In law school at Yale University, Sells organized a “street law program” with fellow students to provide legal outreach and education to the wider New Haven community. The program was a way to build a bridge between his elite school and the economically disadvantaged community that surrounded it, he says. “As a Black law student I encouraged law students to go to area high schools to help Black students be informed and to understand their legal rights in dealing with the police, with merchants, with credit and anything having to do with the issues affecting them,” Sells says.
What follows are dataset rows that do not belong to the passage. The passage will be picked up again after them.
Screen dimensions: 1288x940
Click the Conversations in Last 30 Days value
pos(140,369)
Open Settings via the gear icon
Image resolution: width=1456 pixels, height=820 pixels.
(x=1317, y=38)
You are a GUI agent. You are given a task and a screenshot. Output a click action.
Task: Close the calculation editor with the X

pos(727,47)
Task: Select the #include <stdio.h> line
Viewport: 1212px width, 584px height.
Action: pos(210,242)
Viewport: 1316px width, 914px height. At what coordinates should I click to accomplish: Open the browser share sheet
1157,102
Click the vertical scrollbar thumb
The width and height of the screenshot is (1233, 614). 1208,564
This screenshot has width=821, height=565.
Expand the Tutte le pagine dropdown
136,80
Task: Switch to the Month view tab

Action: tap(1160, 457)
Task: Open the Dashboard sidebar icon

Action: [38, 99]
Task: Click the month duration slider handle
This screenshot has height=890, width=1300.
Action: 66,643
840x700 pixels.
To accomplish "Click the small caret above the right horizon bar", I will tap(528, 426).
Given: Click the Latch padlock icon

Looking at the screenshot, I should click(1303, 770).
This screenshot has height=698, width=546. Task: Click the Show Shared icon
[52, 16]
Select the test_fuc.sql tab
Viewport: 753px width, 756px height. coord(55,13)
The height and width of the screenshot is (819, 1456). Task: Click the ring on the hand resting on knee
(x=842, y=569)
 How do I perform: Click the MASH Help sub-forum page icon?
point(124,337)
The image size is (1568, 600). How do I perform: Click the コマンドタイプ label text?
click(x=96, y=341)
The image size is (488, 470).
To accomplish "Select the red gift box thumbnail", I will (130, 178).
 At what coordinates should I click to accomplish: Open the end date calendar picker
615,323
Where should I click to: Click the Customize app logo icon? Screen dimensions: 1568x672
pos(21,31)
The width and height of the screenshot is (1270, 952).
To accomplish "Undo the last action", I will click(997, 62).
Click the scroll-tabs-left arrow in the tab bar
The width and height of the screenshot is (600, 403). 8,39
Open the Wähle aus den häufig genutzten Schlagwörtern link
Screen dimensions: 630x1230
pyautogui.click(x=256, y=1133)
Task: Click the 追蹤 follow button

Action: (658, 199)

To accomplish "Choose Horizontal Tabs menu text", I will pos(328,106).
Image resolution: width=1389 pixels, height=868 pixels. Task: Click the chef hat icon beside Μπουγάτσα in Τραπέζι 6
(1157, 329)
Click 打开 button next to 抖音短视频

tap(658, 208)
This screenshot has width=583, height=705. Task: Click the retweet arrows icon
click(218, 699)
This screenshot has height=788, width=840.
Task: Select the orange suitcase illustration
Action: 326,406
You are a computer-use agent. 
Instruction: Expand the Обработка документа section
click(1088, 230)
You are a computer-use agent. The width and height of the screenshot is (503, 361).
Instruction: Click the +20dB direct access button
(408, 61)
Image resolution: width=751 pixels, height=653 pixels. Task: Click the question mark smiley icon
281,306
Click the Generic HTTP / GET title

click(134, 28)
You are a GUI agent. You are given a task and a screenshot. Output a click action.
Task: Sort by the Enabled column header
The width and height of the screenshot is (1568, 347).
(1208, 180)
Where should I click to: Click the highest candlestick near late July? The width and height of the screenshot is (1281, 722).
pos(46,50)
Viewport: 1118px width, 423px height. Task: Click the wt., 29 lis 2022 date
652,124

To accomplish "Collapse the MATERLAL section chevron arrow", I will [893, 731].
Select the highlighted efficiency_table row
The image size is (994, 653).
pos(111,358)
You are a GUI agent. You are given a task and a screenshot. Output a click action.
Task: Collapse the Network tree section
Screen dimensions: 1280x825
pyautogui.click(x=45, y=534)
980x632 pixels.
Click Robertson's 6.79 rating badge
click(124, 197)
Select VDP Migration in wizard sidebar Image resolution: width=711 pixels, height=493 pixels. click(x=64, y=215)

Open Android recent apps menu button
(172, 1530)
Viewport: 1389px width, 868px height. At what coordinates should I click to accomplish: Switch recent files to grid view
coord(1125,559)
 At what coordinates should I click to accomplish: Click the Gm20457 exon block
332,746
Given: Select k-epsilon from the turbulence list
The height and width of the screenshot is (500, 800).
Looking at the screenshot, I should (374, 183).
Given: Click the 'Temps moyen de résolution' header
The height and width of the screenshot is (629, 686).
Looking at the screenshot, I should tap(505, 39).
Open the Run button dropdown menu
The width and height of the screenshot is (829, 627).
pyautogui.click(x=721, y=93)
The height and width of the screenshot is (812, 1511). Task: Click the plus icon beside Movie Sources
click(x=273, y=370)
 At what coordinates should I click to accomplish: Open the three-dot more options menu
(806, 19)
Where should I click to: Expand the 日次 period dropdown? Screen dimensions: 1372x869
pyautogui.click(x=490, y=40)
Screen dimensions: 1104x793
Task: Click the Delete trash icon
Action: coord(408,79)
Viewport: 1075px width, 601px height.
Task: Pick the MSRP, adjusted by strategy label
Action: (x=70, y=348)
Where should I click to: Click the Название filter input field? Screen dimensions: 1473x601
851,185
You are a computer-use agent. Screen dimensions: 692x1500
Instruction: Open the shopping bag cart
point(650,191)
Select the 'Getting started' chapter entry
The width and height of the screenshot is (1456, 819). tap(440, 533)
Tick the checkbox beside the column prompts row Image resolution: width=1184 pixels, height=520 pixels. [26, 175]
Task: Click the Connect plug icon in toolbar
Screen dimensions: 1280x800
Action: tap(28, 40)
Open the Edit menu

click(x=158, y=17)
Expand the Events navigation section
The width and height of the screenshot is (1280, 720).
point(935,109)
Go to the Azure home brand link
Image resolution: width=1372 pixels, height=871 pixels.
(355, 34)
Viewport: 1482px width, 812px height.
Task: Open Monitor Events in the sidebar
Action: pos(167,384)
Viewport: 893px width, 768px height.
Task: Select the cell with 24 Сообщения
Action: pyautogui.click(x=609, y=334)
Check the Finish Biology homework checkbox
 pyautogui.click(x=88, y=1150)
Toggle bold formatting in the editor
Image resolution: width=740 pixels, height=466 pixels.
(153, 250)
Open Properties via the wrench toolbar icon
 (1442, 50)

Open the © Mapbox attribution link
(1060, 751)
His passion for “leveling the playing field” underpins his record of winning judgments with substantial monetary awards for his clients. That passion also is in keeping with the vision of effecting social change held by the late Johnnie L. Cochran, founder of The Cochran Firm, where Sells now is managing partner.
Two cases attest to Sells’ passion and concern for social change. In the case of Michelle Evans, a Cornell University student who was run over and killed on campus by a drunk driver, Sells argued for and won as part of the resolution a mandate that the university create a perpetual scholarship in Evans’ name. In the case of 11-year-old VaSean Alleyne, who also was run over and killed by a drunk driver in Queens, Sells and Alleyne’s mother lobbied the New York State Legislature, resulting in the 2005 VeSean’s Law, which changed death by drunk driving from a misdemeanor to a felony.
“As a lawyer I’m proud of all my accomplishments. I’m proud of the work I do on a daily basis. The Alleyne and Evans cases will last a long time, but there is still a lot to do,” Sells says. The Cochran Firm already engages in pro bono work, but Sells is also a member of the Coalition for Concerned Legal Professionals, a voluntary non-profit group committed to providing legal representation for people who cannot afford it. In keeping with his “street law” outreach program, he gives presentations at various churches and at the district attorney’s office and high schools in Queens. “Every so often, I return to my old job at the Public Defender’s office in Washington, D.C., and give time there. The one thing I’d like to be remembered for, is [that I was] an honest, fair-minded and zealous advocate for my clients.” Sells says. Sells is married to Mina Malik, a Queens district attorney who accompanies him on his outreach missions. The couple has two sons.